It is significant that Oscar Wilde, the archetype
of the Decadent Nineties, did not contribute
either to The Yellow Book or The Savoy, which
were the literary organs of that whole movement.
It is difficult not to see some connection
between the remarkable absence of Wilde’s name
from these periodicals and the fact that this brilliant
essay on him was never published.
The essay itself is one of the deftest and cleverest[4]
pieces of writing which Max Beerbohm
has ever achieved. In it one can see how from
the very beginning of his career Beerbohm was
destined to be the satirist of the period with
which he is associated, although he never displayed
any of the qualities—or defects—of the
Decadents. No cartoon of his is more devastating
and illuminating than this solemn buffoonery
of Wilde in terms of a domesticity as
preposterous as Wilde’s own pose of diabolism.
At the same time Wilde had no more devoted
admirer or faithful friend. It is characteristic
of the good nature of Max’s satire that it does
not necessarily imply disapproval. It is just
his fun.
Oscar Wilde! I wonder to how many
of my readers the jingle of this name suggests
anything at all? Yet, at one time, it
was familiar to many and if we search back
among the old volumes of Punch, we shall find
many a quip and crank out at its owner’s expense.
But time is a quick mover and many of us are
fated to outlive our reputations and thus, though
at one time Mr. Wilde, the old gentleman, of
whom we are going to give our readers a brief
account, was in his way quite a celebrity; today
his star is set, his name obscured in this busy,
changeful city.
Once a welcome guest in many of our Bohemian
haunts, he lives now a life of quiet retirement in
his little house in Tite Street with his wife and his
two sons, his prop and mainstay, solacing himself
with many a reminiscence of the friends of his
youth, whilst he leaves his better-known brother,
William, to perpetuate the social name of the
family. Always noted for his tenacious memory,
it is one of the old gentleman’s keenest pleasures
to regale a visitor from the outer world with stories
of the late Mr. Frank Niles, Mr. Godwin, the[10]

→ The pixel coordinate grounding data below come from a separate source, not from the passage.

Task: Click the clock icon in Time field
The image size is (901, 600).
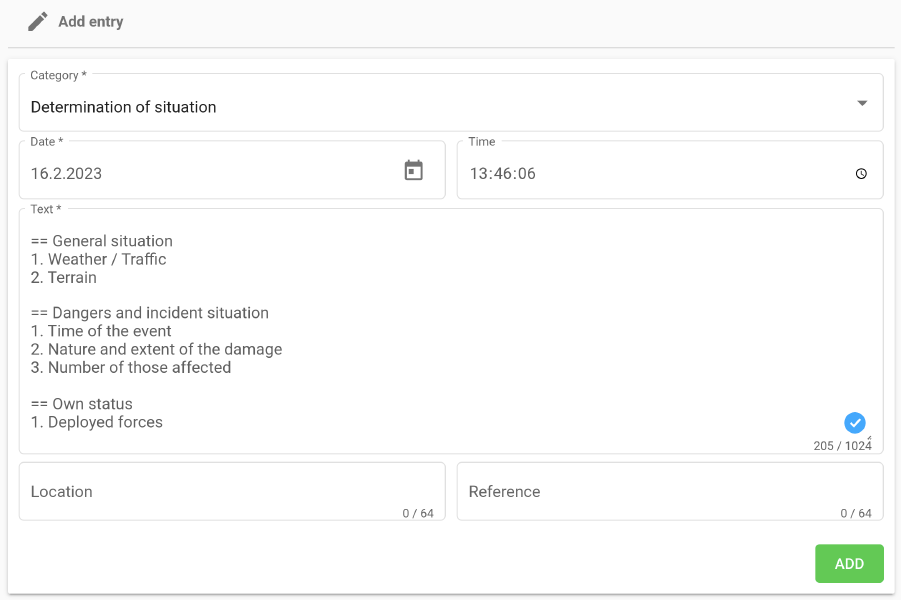Action: 861,174
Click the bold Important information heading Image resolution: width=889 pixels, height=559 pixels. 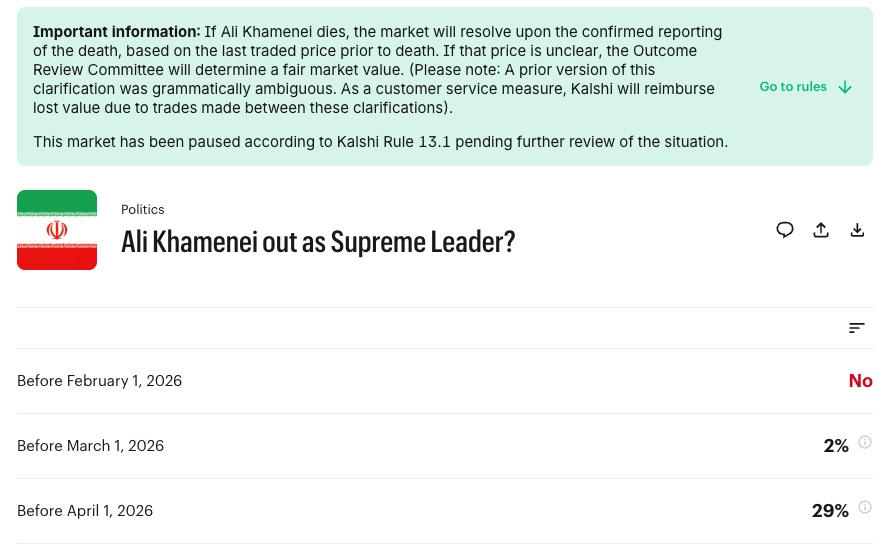coord(116,32)
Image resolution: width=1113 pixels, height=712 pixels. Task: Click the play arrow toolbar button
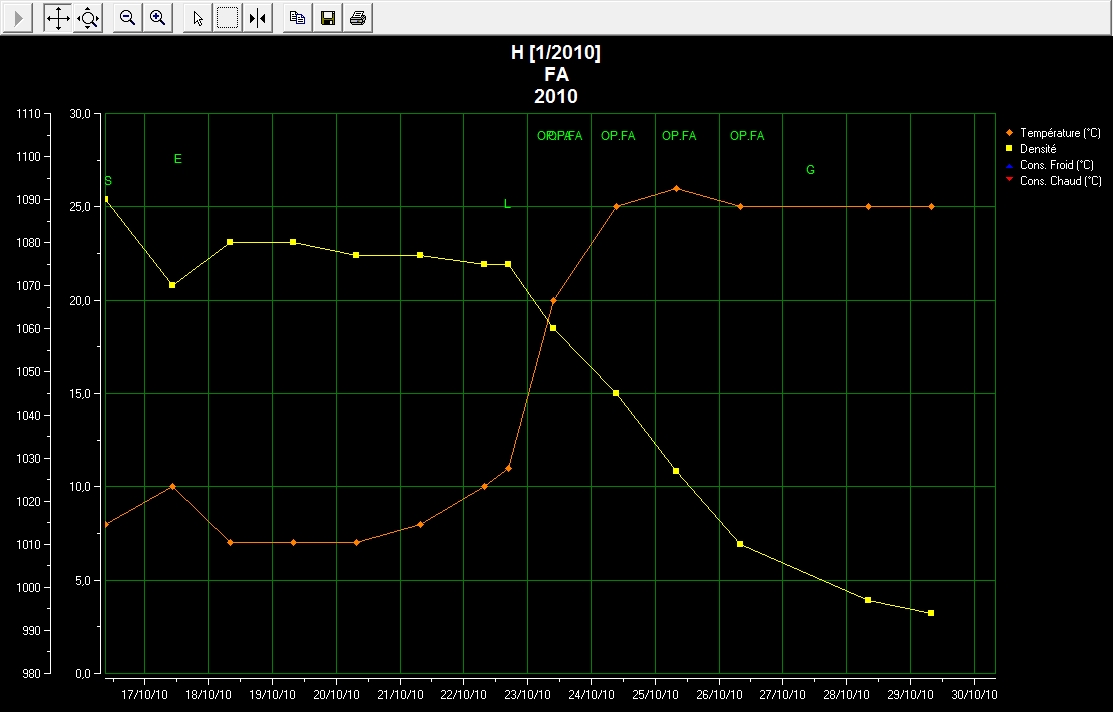pos(18,18)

architect, Mr. Robert Browning or the Earl of
Lytton, who was not the only member of the
upper ten thousand to honour Mr. Wilde with his
personal friendship. “All, all are gone, the old
familiar faces” and with the quiet resignation of
one who knows that he is the survivor of a bygone
day, Mr. Wilde tends more and more to exist in
its memory or to solace himself with the old classics
of which he was ever so earnest a student, with his
Keats and his Shakespeare, his Joseph Miller and
the literal translations of the Greek Dramatists.
Not that he is a mere laudator temporis acti, a
bibliophile and nothing more. He still keeps up
his writing, is still the glutton for work that he
always was. He has not yet abandoned his old
intention of dramatising Salome and the amount
of journalistic matter that he quietly produces and
contributes anonymously to various periodicals is
surprising. Only last year an undergraduate
journal called the Spirit Lamp accepted a poem of
his in which there were evidences that he has lost
little of his old talent for versification.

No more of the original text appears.